A C1-C26 alkyl group refers to a linear or branched C1-C26 alkyl group, optionally substituted by one or more substituents the same or different.
Examples of this group are: methyl, ethyl, propyl, isopropyl, butyl, isobutyl, tert-butyl, capryl, lauryl, stearyl, eicosyl, hexacosyl.
A C1-C26 haloalkyl group refers to a linear or branched alkyl group, substituted by one or more halogen atoms, the same or different.
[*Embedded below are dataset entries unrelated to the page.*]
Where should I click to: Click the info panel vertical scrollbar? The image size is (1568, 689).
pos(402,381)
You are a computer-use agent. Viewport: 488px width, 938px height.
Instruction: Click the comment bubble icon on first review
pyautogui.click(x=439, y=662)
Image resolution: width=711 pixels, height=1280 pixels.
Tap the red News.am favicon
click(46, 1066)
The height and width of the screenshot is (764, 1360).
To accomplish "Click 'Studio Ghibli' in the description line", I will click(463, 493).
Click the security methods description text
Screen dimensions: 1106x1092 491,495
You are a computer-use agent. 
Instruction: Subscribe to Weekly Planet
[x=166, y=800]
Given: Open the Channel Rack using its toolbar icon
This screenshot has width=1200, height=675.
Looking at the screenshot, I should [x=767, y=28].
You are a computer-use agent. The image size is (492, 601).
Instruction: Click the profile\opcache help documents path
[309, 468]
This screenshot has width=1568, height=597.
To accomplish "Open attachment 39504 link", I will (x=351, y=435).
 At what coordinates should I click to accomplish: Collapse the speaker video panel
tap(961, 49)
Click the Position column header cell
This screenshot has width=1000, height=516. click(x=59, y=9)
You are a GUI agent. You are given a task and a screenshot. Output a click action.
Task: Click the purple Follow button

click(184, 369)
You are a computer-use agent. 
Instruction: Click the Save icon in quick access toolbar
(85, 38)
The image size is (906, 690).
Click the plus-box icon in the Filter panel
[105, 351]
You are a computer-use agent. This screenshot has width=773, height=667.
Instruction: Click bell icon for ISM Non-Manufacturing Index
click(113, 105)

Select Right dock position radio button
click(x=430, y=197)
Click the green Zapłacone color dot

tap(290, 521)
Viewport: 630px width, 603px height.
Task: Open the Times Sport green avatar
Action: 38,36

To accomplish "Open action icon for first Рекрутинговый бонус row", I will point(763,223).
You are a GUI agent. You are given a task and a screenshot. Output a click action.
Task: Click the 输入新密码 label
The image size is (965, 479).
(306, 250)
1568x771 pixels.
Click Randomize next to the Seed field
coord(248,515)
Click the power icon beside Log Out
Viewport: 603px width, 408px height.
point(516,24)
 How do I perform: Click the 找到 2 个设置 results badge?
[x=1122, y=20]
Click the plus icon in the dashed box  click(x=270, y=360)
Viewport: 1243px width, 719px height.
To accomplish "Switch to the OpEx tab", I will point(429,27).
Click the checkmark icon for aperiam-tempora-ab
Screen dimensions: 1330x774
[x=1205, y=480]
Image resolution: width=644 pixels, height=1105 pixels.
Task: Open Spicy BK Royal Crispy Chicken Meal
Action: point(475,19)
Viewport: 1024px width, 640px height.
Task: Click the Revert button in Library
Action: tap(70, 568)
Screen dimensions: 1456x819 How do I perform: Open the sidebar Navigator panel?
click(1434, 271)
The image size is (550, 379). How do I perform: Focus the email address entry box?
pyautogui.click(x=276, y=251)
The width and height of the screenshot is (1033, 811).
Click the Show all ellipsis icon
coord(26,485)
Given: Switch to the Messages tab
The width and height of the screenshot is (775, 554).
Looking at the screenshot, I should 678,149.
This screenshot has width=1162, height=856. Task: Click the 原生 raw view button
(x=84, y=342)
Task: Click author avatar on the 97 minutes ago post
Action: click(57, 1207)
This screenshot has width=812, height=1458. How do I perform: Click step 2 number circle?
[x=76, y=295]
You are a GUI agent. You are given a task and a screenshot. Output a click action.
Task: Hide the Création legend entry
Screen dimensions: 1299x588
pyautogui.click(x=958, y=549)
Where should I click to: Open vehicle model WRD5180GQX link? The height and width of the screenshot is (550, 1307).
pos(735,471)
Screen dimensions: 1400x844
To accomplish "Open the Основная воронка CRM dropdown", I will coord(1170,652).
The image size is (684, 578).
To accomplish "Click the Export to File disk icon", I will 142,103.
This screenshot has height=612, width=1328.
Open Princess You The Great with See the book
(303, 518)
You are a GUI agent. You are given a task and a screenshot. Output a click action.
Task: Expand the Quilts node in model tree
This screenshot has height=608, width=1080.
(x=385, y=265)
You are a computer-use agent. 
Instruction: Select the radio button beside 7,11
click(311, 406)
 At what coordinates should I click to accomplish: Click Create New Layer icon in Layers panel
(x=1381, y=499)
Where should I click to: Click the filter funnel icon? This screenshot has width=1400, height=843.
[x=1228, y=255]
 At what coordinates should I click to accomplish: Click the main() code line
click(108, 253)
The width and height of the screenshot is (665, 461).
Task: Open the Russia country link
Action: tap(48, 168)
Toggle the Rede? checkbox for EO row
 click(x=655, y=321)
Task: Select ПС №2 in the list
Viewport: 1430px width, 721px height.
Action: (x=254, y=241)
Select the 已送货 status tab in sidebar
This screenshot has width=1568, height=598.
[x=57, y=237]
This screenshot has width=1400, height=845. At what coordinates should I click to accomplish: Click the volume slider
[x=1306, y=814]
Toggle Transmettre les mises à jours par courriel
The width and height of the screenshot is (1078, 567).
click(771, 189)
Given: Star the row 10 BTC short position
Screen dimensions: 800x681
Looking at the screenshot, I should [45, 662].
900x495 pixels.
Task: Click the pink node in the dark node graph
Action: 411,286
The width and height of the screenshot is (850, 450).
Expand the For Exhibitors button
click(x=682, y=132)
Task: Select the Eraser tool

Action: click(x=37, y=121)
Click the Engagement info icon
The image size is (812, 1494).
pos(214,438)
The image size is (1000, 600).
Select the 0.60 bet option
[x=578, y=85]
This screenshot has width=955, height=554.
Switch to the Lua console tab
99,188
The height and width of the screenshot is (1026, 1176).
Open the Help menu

Examples of this group are: fluoromethyl, difluoromethyl, trifluoromethyl, trichloromethyl, 2,2,2-trifluoroethyl, 2,2,2-trichloroethyl, 2,2,3,3-tetrafluoropropyl, 2,2,3,3,3-pentafluoropropyl, perfluoro-octanyl, perfluorododecyl.
A C1-C26 alkoxyl group refers to a C1-C26 alkoxyl group, wherein the aliphatic portion is a C1-C26 alkyl, as previously defined.
Examples of this group are: methoxyl, ethoxyl, isopropoxyl, cyclopropylmethoxyl, lauryloxyl.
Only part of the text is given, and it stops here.